The capacity planning process involves several activities. The following sections describe these activities:
Note: | The tests described in this guide were conducted in a controlled environment; the numbers presented here may not match the results that you get when you run the tests in your environment. The numbers are meant to illustrate the capacity planning process. |
Following are some of the performance-related design issues that architects and developers must keep in mind while designing WLI applications:
You must use only process controls (not service controls) to invoke subprocesses. Service controls are recommended for invoking only web services and JPDs in a different server or cluster.
Process control callbacks are faster than message broker subscriptions because process control callbacks are routed directly to the JPD instance. Message broker subscriptions with a filter involve database access to map the filter value to the process instance.

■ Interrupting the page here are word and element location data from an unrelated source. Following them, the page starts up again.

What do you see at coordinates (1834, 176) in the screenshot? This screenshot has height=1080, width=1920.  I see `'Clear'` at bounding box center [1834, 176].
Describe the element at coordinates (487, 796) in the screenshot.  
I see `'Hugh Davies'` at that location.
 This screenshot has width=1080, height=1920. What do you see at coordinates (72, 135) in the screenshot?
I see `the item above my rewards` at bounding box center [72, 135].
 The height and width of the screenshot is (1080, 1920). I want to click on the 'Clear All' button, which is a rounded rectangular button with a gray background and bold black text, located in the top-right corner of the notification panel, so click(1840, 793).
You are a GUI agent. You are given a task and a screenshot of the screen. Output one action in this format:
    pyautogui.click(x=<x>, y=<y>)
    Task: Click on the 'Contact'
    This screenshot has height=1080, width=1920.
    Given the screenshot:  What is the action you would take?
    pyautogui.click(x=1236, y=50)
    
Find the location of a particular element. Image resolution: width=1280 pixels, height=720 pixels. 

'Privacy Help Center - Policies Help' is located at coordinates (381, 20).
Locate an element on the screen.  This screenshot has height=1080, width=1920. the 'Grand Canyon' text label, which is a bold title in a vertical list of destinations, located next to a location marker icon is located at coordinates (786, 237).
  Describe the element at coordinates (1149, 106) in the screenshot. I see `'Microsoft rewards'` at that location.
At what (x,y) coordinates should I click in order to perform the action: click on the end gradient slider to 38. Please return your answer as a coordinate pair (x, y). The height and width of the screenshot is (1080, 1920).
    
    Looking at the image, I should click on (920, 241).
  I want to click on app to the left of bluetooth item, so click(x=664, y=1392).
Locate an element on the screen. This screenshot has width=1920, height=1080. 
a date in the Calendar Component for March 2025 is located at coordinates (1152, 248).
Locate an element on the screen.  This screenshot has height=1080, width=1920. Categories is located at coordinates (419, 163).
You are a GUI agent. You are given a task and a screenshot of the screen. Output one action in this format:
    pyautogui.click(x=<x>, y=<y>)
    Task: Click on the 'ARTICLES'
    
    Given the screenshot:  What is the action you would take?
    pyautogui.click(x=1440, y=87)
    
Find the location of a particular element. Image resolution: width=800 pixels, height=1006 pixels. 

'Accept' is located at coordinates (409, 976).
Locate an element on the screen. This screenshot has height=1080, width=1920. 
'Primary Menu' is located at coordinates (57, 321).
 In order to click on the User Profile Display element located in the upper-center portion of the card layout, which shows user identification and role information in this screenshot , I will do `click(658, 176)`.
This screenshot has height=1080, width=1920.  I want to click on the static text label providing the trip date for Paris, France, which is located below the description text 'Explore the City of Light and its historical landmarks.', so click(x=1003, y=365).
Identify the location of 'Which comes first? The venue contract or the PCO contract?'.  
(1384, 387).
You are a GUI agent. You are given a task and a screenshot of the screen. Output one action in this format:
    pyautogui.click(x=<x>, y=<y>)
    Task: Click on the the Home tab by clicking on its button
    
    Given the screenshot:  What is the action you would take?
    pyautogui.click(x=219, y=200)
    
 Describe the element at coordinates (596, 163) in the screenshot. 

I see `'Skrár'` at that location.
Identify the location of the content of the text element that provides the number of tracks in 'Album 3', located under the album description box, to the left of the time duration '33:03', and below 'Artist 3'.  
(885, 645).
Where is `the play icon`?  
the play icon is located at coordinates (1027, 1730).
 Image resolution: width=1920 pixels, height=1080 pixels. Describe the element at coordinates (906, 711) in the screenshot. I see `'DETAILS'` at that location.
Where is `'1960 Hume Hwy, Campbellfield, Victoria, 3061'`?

Note: | Dynamic subscriptions offer loose coupling. So you can use dynamic subscription instead of process control callback in design scenarios where loose coupling is required. |
By design, if your process becomes stateful and the operation does not require the state to be persisted in the database, consider changing the persistence flag to Never or Overflow.
Note: | Persistence set to Never or Overflow might not work properly in a cluster. |
Accessing worklists through worklist APIs is faster than accessing them through WLI JPD controls. However, controls are easier to use and program.
Stateless JPDs are executed in memory and the states are not persisted; therefore, they provide better performance than stateful JPDs. In a scenario where you do not need information about the previous state of a process, use stateless JPDs.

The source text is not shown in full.